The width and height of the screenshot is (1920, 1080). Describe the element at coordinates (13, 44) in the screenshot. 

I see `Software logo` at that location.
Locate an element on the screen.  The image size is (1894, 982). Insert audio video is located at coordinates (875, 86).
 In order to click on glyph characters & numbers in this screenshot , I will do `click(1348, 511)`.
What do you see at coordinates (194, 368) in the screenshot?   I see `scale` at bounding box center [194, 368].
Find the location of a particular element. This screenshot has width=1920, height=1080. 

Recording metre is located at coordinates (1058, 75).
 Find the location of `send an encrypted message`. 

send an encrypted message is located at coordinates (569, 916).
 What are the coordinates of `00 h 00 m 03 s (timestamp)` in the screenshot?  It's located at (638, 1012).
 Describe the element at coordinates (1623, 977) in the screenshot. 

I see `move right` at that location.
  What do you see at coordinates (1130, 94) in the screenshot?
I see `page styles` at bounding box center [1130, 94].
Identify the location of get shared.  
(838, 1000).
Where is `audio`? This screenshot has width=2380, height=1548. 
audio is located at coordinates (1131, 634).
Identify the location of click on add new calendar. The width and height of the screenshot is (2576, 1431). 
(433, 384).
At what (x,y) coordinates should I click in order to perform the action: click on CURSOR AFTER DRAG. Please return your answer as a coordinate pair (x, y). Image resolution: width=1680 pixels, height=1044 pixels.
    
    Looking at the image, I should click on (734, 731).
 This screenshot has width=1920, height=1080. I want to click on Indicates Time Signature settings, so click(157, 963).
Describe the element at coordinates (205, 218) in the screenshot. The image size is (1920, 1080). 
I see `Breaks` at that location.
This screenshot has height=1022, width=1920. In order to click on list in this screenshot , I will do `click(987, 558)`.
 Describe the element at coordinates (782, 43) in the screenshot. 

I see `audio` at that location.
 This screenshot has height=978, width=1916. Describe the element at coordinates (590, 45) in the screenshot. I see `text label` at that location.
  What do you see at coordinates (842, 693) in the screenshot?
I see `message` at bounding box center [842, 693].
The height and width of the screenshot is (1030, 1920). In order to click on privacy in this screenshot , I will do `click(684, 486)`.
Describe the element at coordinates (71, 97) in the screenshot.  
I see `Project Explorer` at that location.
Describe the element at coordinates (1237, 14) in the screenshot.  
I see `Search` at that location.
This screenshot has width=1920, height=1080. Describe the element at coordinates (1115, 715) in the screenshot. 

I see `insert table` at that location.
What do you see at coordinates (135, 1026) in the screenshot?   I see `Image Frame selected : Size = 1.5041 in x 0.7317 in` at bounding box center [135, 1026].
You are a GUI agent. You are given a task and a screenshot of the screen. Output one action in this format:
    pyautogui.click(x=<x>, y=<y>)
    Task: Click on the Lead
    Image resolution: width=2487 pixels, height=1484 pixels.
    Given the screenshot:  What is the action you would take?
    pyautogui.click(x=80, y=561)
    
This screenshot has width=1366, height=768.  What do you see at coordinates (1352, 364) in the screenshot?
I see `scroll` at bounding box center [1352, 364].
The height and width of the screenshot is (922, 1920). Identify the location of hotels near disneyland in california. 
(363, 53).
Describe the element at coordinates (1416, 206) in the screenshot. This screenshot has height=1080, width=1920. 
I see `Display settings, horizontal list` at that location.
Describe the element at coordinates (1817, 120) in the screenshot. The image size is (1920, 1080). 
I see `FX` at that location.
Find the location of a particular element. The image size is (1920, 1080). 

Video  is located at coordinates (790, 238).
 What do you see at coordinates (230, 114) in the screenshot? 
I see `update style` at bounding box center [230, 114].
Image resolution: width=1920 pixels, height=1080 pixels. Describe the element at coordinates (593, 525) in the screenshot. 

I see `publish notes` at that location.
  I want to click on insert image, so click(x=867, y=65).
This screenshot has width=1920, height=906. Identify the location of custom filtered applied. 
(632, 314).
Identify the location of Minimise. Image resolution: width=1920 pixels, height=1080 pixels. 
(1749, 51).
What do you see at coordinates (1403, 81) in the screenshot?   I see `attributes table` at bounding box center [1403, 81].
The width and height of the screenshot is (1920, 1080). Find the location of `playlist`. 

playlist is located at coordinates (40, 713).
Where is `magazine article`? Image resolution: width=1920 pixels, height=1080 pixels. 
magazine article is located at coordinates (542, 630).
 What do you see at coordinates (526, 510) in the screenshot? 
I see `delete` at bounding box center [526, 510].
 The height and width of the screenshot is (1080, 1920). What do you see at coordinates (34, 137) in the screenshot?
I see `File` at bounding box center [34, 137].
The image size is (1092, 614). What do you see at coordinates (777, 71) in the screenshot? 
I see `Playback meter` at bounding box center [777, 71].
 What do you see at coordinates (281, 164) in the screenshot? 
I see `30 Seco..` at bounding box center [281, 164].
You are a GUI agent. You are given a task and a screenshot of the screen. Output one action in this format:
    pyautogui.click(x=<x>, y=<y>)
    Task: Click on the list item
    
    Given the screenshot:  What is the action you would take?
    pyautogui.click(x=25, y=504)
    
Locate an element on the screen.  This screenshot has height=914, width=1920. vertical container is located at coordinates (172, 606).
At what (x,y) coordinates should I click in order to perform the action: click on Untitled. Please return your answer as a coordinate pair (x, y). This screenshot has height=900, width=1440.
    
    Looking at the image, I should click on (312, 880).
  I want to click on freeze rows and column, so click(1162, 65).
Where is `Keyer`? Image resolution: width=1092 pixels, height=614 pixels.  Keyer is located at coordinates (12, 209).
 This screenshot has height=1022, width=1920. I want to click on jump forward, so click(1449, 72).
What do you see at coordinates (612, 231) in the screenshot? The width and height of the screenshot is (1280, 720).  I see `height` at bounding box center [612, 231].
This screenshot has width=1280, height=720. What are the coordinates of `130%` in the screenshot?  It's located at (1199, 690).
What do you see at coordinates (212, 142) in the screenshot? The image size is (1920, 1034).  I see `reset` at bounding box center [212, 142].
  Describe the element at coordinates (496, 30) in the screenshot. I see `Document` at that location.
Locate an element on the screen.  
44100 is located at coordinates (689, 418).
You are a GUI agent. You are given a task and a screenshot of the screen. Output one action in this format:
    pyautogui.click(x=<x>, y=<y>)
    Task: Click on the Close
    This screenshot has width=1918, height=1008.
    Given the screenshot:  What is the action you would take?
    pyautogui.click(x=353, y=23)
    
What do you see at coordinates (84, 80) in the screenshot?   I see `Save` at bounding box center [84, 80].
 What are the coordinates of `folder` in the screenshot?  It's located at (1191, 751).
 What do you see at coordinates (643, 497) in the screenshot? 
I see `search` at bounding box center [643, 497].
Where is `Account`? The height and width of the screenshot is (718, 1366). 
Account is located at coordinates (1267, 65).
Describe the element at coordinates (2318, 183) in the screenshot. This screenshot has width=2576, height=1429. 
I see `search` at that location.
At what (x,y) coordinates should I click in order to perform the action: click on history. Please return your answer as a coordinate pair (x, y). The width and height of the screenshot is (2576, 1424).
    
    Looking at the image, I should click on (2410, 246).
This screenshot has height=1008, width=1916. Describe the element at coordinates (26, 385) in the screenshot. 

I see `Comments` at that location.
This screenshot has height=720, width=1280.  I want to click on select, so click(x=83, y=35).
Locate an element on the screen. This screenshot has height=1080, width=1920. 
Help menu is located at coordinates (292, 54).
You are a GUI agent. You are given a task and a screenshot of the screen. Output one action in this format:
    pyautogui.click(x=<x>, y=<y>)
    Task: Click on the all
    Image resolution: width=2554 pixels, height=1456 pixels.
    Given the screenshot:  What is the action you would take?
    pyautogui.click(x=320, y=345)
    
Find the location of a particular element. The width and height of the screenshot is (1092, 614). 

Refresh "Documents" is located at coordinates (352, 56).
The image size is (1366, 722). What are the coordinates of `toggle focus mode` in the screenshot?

**THE TASK:** Copy the listing word for word, from the line with "Describe the element at coordinates (2318, 183)" through the end of the listing.

**RESULT OF THE TASK:**
Describe the element at coordinates (2318, 183) in the screenshot. This screenshot has width=2576, height=1429. 
I see `search` at that location.
At what (x,y) coordinates should I click in order to perform the action: click on history. Please return your answer as a coordinate pair (x, y). The width and height of the screenshot is (2576, 1424).
    
    Looking at the image, I should click on (2410, 246).
This screenshot has height=1008, width=1916. Describe the element at coordinates (26, 385) in the screenshot. 

I see `Comments` at that location.
This screenshot has height=720, width=1280.  I want to click on select, so click(x=83, y=35).
Locate an element on the screen. This screenshot has height=1080, width=1920. 
Help menu is located at coordinates (292, 54).
You are a GUI agent. You are given a task and a screenshot of the screen. Output one action in this format:
    pyautogui.click(x=<x>, y=<y>)
    Task: Click on the all
    Image resolution: width=2554 pixels, height=1456 pixels.
    Given the screenshot:  What is the action you would take?
    pyautogui.click(x=320, y=345)
    
Find the location of a particular element. The width and height of the screenshot is (1092, 614). 

Refresh "Documents" is located at coordinates (352, 56).
The image size is (1366, 722). What are the coordinates of `toggle focus mode` in the screenshot?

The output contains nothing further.